This week’s Chicago Med featured an AI powered surgical theatre and the story line was that the AI had invented some artifacts in an MRI image that the surgeon had acted up and subsequently killed the patient.
Given that it was only a TV show, I guess I shouldn’t care less - BUT, I couldn’t help thinking how badly written and inaccurate it was. If you get a chance to watch it, please share your thoughts, I am interested to know what others think.
I haven’t seen it, but there was a news story a few weeks back about AI MRI scans showing “hallucinations”.
Hmm, this is very interesting:
This is because medical imaging devices do not record images directly. Instead, the raw data collected by the devices is analyzed by a computer, and machine-learning algorithms are used to reconstruct the images that doctors and radiologists use for diagnosing a health complication. Image reconstruction is done based on the known physics of the imaging device, along with a set of assumptions about how the final image should appear.
“However, if certain assumptions are wrong during image reconstruction, false structures may be introduced into the final image,” explains Mark Anastasio, a professor of bioengineering at the University of Illinois at Urbana–Champaign.
That is from a study made last year, which argues that AI used in MRI and CT technology needs to have “hallucination” maps.

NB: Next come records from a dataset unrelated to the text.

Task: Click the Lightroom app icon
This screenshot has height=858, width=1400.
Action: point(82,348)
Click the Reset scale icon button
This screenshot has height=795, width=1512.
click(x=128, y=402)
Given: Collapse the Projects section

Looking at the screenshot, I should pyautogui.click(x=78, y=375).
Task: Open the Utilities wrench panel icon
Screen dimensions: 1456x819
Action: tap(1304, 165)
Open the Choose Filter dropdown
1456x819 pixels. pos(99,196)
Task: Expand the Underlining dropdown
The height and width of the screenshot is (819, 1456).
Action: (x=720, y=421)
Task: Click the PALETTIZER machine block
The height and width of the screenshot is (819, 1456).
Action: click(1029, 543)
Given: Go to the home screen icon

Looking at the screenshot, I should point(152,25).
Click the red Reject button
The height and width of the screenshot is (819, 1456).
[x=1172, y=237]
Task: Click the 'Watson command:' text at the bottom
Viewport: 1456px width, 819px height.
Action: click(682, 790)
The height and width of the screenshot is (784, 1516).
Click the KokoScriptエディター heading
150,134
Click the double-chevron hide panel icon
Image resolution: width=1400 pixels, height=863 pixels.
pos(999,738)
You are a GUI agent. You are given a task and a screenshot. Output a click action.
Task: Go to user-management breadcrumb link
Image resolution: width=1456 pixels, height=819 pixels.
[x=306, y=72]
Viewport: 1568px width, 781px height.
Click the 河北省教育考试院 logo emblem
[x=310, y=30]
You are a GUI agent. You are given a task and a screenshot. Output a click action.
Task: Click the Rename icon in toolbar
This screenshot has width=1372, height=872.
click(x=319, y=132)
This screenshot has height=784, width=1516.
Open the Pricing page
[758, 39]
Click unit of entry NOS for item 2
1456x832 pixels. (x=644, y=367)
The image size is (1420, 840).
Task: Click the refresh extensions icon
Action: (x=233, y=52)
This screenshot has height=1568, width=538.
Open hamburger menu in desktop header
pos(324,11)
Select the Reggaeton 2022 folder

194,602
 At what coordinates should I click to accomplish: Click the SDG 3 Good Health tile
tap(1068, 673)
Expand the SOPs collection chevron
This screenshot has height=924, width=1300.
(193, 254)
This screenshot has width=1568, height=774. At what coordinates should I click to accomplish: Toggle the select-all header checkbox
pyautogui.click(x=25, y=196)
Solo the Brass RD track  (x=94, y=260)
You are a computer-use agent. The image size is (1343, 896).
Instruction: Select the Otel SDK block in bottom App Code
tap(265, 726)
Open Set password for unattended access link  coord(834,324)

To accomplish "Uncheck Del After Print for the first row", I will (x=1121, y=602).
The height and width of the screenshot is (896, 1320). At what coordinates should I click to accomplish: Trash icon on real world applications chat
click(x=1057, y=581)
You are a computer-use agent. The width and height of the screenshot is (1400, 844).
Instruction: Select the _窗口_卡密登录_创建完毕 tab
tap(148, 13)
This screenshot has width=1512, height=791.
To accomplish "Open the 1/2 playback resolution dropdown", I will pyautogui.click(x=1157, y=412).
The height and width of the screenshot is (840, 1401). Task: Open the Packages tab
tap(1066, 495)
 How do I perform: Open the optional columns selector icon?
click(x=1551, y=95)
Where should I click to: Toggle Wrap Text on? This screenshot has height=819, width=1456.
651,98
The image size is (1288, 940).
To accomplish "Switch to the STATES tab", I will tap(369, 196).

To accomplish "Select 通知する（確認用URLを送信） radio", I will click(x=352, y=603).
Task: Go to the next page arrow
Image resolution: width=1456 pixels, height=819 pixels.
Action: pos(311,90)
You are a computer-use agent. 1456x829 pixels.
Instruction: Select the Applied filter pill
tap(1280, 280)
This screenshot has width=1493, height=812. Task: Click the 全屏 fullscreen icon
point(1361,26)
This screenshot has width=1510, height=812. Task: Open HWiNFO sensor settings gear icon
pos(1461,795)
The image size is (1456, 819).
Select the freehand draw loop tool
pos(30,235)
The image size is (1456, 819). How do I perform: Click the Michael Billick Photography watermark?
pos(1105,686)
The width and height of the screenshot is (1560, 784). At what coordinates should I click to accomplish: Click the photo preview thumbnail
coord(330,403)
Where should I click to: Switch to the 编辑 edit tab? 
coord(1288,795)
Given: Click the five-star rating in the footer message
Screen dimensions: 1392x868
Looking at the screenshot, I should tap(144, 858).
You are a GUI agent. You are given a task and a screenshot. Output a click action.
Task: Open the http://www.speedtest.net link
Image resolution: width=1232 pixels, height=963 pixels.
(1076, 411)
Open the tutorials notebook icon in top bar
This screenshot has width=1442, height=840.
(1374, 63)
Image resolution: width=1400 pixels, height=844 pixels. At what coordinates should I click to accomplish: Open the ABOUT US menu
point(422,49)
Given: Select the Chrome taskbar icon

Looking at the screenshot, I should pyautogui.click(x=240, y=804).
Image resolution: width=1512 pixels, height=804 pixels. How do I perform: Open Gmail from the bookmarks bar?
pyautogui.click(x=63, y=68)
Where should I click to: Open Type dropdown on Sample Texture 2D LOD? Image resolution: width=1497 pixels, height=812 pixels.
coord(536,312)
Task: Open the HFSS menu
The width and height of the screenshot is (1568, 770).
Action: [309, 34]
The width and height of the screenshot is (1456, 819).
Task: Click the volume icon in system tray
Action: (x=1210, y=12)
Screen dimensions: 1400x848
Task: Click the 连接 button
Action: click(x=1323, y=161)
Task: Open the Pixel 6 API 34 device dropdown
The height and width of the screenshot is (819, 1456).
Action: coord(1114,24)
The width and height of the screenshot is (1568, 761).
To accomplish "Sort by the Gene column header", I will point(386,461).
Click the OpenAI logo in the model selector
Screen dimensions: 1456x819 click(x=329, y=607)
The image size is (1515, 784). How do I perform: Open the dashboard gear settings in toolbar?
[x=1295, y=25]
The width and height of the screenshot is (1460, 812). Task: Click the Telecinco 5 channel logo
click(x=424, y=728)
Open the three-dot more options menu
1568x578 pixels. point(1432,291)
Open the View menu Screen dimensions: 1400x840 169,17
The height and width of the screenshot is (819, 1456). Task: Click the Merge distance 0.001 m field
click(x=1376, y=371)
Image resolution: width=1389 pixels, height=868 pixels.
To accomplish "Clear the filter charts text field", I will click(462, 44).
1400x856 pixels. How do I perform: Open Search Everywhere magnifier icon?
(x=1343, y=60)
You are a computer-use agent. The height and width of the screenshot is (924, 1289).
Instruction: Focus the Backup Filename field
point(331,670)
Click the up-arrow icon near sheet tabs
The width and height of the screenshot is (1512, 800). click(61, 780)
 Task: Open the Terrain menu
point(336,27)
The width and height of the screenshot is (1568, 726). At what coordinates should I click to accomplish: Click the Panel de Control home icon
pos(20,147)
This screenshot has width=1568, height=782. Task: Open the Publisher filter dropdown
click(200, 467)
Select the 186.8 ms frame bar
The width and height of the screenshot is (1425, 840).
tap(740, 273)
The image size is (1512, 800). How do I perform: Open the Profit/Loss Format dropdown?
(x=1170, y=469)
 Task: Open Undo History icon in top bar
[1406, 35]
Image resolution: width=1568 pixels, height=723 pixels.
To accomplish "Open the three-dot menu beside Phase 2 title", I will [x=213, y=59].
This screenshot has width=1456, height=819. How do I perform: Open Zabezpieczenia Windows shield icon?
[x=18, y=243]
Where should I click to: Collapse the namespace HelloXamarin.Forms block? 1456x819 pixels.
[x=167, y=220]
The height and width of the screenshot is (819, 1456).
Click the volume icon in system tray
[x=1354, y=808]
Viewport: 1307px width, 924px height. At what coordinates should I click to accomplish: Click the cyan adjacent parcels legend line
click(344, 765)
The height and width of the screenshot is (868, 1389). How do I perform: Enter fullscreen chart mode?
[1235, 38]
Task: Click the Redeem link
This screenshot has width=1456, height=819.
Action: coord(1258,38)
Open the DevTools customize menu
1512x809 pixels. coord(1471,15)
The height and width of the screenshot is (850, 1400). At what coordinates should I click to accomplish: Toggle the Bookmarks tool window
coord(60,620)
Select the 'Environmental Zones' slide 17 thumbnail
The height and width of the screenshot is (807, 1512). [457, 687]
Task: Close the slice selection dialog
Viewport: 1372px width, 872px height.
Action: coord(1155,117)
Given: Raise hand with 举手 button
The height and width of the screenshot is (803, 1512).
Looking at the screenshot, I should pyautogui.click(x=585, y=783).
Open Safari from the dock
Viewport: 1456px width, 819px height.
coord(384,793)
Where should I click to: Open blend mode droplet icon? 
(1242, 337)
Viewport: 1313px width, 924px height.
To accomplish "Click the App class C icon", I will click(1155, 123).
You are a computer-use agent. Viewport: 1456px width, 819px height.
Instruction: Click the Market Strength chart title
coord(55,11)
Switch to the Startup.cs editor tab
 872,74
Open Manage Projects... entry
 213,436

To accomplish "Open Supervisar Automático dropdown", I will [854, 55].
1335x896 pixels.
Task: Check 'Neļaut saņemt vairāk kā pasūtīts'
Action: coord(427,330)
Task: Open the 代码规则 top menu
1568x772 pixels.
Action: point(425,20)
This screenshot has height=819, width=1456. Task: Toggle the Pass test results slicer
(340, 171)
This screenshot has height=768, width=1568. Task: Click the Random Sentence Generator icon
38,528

The researchers have worked on a model which can study the raw data and show up discrepancies in the AI/ML interpretation of the raw data and point out where the halicinations are.
Then it sounds like they took real-world problems with existing devices and extrapolated that into a near-future scenario. There are MRIs that can produce images in near-real-time (20ms), although I have no idea, whether they are still experimental or in actual clinical ue.